Nonetheless, Nunes continues to pursue the unmasking issue and plans to introduce legislation to address concerns about how the unmasking process affects Americans’ privacy.
His efforts are supported by the recent release of a set of memos suggesting that the Obama-era NSA and FBI violated specific civil liberty protections by improperly searching and sharing raw intelligence on American citizens. The documents identify more than 90 incidents where violations could have impacted American citizens.
The NSA has also admitted that it has been slow to notify fellow agencies in instances when it has wrongly shared information about American citizens. Such notifications are supposed to be made within 5 days. The NSA’s average is 19.
Editor’s note: Burr is dead wrong, Obama’s wiretapping is one of the worst breaches of Constitutional freedoms in history, actually using U.S. Government intelligence resources to spy on his political rivals. This is the kind of behavior you would expect from a third world dictator, not the America we know and love.

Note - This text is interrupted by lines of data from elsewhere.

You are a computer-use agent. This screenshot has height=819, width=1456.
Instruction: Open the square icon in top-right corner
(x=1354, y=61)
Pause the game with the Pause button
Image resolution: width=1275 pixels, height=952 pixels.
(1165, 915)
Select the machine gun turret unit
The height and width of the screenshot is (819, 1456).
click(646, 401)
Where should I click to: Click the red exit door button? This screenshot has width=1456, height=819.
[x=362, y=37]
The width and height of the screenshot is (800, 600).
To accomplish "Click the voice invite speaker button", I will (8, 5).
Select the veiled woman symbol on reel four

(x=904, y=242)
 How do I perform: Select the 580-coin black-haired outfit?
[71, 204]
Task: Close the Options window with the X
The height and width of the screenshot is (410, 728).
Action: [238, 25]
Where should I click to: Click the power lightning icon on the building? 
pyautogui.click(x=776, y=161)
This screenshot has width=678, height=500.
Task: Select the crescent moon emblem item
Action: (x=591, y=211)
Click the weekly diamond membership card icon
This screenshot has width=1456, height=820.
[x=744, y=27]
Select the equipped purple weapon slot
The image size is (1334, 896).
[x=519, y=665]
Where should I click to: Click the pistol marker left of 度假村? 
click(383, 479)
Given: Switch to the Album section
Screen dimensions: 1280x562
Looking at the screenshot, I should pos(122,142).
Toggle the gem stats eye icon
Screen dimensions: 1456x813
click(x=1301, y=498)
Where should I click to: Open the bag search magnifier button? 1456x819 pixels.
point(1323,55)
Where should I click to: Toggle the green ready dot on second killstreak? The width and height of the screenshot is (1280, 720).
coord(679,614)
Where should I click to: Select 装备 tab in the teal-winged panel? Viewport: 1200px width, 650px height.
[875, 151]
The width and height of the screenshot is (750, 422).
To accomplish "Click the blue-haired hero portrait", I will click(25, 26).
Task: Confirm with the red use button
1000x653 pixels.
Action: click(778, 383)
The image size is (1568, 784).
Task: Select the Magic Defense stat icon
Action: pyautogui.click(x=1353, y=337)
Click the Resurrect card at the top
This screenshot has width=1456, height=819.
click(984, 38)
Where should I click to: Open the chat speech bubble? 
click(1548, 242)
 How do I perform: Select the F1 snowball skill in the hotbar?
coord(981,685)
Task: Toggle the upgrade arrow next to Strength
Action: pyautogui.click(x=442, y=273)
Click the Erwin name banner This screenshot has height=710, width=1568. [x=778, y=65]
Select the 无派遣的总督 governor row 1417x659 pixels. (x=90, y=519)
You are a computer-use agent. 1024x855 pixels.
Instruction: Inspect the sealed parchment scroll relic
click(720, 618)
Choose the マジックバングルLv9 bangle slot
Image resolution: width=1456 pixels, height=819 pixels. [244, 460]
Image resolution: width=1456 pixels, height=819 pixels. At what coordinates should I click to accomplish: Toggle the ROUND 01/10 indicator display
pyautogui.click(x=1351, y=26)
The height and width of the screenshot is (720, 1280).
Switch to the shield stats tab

In my intelligence days, if our activities came anywhere close to a ‘U.S. person’ (citizens, green card holders, etc.) we immediately pulled back, and waited for guidance. That activity would not continue without consent and involvement by the FBI. It seems that no one in the Obama Administration respected civil rights and felt free to conduct surveillance on Americans, without a court order or due process. Its illegal, immoral and un-American.